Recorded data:
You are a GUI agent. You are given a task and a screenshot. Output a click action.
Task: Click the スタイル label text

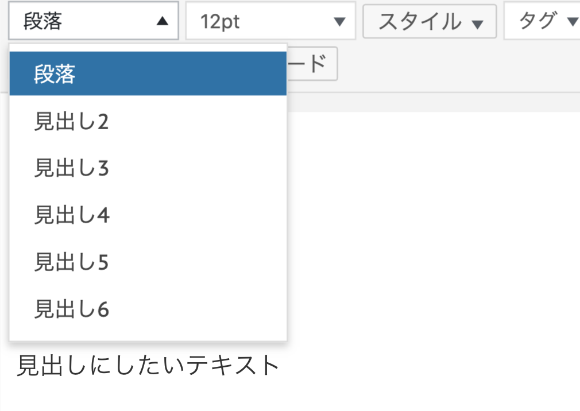tap(420, 21)

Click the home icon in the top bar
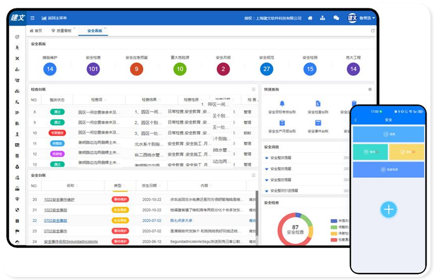tap(310, 18)
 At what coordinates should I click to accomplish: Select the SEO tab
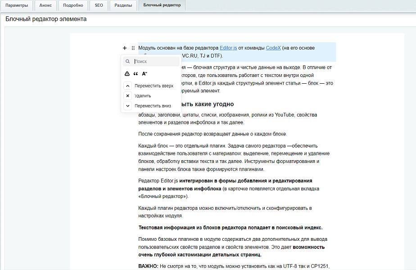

TASK REQUIREMENTS: Output every entry above verbatim, but leave out the pictures.

RESULT FOR THIS EXERCISE:
You are a GUI agent. You are given a task and a screenshot. Output a click action.
Task: Click the スタイル label text

tap(420, 21)

Click the home icon in the top bar
tap(310, 18)
 At what coordinates should I click to accomplish: Select the SEO tab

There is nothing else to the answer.